Moving to the Olympic and Paralympic Training Center in Colorado Springs has only reinforced the importance of consistency. The correct balance of consistent hard work with big blocks has resulted in positive results. However, I would not have had a successful 2019 without having had a consistent 2017 and 2018. Yes, it’s sexy and badass to have the massive 100 plus mile bike rides with 10000 ft of elevation gain. But those big days are not the reason behind why I continue to be successful and near the top of the podium at races. They certainly had their place in my training, but consistency above all else was the simplest way to make that jump from average triathlon or Ironman finisher to competing for podium sponts on the Paratriathlon ITU circuit.
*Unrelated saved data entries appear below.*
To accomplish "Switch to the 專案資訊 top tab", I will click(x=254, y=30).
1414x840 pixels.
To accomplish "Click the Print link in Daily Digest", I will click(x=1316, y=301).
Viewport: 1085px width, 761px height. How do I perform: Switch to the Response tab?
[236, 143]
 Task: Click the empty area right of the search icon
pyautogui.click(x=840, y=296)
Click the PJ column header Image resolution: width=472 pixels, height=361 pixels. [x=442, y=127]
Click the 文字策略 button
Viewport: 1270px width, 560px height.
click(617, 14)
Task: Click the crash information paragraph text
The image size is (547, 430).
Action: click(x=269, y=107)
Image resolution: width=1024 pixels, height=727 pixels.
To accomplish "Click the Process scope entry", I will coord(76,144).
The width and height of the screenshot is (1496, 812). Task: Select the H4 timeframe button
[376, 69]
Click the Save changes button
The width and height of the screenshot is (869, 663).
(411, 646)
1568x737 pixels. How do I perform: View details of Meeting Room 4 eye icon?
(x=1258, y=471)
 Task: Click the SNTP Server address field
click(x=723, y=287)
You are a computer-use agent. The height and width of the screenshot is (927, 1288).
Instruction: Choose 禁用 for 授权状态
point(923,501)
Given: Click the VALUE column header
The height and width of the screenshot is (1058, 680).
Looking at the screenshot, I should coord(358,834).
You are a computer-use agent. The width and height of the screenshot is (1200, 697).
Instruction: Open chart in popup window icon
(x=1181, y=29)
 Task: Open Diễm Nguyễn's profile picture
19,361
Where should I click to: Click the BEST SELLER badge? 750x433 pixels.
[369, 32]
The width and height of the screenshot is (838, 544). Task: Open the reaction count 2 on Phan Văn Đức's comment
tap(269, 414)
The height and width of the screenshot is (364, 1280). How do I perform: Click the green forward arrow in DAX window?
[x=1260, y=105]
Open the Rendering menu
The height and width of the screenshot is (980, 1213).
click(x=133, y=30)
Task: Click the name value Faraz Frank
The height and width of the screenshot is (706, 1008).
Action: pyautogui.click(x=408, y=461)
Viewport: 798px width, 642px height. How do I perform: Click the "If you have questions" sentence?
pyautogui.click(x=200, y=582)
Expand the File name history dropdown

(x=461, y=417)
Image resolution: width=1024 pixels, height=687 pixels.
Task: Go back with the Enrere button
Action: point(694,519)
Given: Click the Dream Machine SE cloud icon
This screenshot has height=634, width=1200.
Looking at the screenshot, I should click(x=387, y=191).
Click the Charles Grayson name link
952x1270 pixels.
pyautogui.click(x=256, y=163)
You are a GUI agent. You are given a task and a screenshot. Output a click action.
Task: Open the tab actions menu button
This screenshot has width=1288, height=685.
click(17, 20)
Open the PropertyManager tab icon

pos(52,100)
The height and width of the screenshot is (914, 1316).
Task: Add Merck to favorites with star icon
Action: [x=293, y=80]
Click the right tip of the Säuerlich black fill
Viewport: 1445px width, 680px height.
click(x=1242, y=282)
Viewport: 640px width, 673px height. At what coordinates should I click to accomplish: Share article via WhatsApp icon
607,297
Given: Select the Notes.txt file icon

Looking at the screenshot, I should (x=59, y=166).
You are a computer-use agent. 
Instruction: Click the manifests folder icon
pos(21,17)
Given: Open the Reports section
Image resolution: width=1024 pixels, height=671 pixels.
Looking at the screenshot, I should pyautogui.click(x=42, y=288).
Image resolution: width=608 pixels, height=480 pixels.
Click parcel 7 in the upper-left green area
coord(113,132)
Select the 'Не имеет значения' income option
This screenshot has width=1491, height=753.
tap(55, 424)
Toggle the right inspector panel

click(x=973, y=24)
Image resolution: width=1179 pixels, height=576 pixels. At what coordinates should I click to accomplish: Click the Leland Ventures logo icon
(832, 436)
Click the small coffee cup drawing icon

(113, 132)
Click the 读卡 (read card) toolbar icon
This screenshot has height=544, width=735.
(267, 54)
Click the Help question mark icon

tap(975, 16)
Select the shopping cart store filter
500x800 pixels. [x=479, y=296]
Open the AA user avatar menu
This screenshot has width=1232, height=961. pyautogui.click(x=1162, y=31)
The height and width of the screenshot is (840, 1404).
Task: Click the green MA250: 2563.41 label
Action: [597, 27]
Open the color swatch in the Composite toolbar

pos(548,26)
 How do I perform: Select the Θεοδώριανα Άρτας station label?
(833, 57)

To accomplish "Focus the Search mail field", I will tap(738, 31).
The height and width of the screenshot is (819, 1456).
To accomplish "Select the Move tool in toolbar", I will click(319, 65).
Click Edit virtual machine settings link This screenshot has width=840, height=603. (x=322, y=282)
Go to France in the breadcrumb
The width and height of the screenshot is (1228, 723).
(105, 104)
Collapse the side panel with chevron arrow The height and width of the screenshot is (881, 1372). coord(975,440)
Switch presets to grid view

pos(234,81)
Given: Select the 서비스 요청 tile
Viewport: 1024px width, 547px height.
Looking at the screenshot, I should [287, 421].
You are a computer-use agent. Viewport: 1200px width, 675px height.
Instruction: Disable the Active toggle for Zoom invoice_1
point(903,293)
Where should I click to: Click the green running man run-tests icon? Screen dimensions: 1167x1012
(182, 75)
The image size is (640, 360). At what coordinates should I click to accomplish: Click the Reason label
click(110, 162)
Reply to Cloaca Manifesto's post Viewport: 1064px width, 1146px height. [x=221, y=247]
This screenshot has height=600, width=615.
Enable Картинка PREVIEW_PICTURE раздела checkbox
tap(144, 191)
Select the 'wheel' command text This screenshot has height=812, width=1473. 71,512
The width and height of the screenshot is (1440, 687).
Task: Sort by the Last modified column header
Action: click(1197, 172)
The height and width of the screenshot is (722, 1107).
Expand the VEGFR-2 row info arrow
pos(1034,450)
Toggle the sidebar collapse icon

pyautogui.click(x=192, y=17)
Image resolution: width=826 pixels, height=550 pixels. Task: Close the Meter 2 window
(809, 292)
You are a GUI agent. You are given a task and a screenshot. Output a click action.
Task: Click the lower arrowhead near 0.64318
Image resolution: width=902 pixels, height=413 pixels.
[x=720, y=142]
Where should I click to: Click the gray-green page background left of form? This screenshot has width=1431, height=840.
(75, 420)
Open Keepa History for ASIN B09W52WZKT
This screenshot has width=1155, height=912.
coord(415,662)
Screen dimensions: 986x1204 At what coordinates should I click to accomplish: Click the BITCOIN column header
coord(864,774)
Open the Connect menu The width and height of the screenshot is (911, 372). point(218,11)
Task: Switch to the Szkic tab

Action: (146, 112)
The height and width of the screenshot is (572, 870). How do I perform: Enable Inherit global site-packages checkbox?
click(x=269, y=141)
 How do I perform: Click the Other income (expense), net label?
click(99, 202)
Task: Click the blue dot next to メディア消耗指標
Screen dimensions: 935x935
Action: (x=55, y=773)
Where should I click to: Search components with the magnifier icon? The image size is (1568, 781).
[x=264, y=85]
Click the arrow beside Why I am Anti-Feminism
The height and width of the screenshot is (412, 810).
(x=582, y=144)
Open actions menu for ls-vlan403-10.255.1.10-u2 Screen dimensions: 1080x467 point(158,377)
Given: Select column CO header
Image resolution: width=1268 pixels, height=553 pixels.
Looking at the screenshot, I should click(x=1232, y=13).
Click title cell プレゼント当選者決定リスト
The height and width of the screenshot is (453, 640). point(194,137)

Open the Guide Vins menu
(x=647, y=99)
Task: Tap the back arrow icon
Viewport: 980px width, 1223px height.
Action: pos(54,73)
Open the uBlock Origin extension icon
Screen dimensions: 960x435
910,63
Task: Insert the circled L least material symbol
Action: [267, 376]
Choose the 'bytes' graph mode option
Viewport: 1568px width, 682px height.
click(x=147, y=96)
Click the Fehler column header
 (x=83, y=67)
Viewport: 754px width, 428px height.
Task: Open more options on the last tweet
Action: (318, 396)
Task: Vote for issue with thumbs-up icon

I’ve spent a lot of time illustrating the importance of simplicity and consistency in my sport of triathlon, but these principles exist in all areas of our lives. Sure we here about the seemingly big splash successes, of the people winning the lottery, selling a company for millions or billions of dollars. Sometimes we get lucky but more often than not we make our own luck through consistent work. And contrary to what we might think, consistency is not easy. It gets easier especially once you see the success start to pile up, but in the beginning it’s really hard. Whether it’s starting and continuing to take money out of your paycheck and putting it into an investment account; or getting up every morning to workout; or practice a musical instrument; or what have you. The second hardest thing to do is get started, the hardest thing to do is become consistent. The simpler things are the easier it is to become consistent and the better you will become at doing the simple things.

Simplicity leads to consistency, which leads to quantity, which allows you to focus on quality. So for now I’ll leave you to think about how you can “consistently do simple better.” Remember the words of my high school chemistry teacher… “You never study for a test. You review for a test. Studying is what you do every day.”